Only the lines from the one containing "Place cursor after" to the end of the listing below should be returned, exactly as written and without pictures.

== Task inputs ==
+++
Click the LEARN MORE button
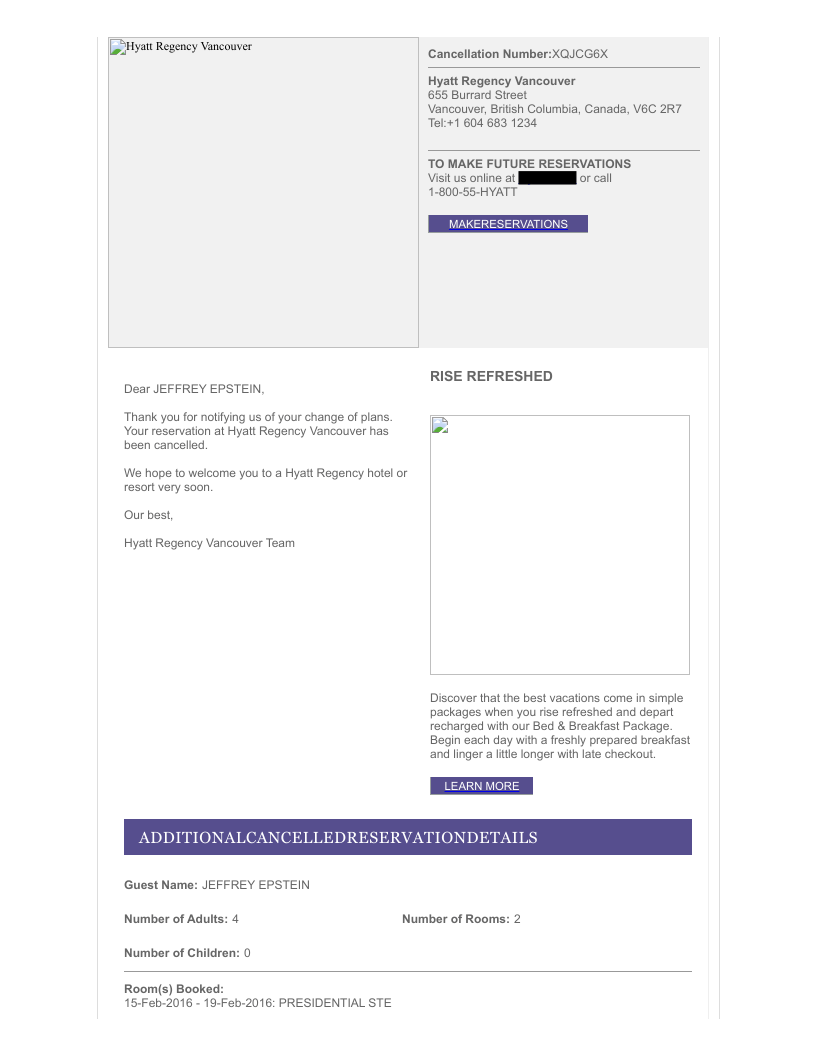This screenshot has height=1056, width=816. coord(481,786)
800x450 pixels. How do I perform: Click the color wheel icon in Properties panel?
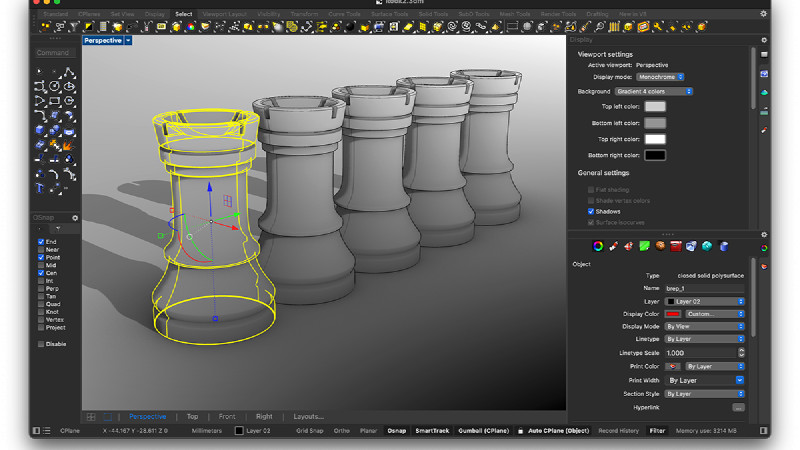(598, 245)
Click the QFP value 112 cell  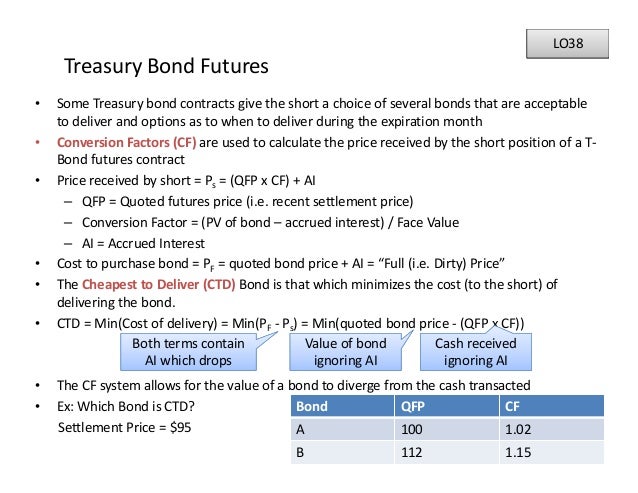[447, 452]
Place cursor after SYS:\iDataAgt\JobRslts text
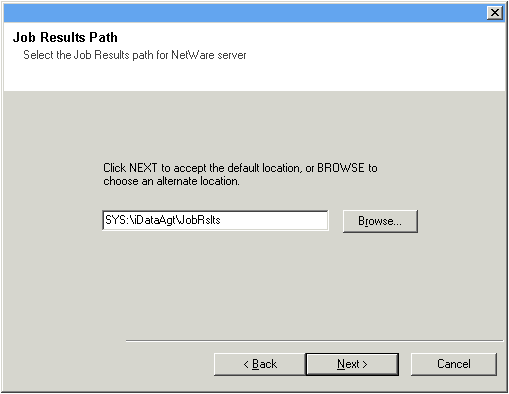Image resolution: width=509 pixels, height=394 pixels. coord(221,220)
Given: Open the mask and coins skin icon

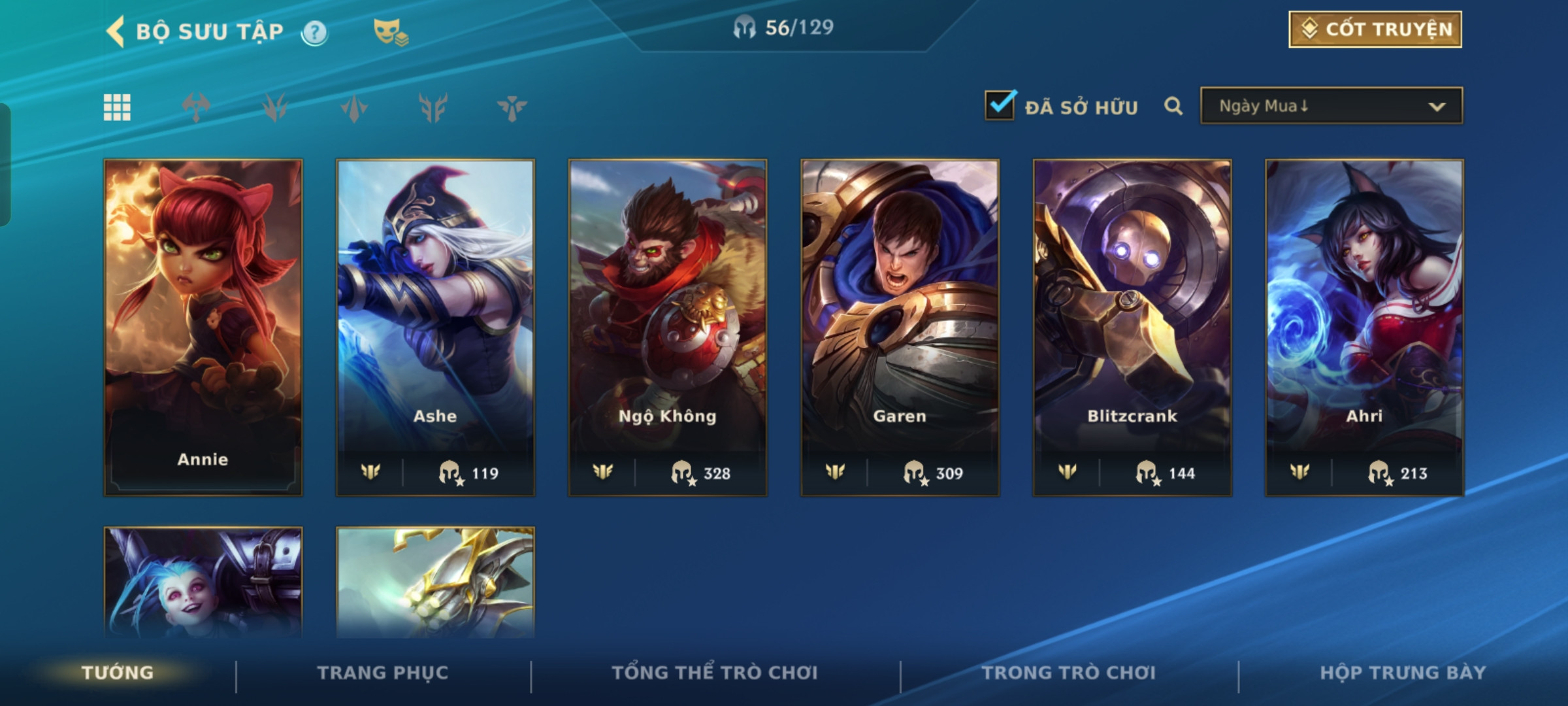Looking at the screenshot, I should 390,32.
+++
== Result of this task ==
Place cursor after SYS:\iDataAgt\JobRslts text
Image resolution: width=509 pixels, height=394 pixels. coord(221,220)
Given: Open the mask and coins skin icon

Looking at the screenshot, I should 390,32.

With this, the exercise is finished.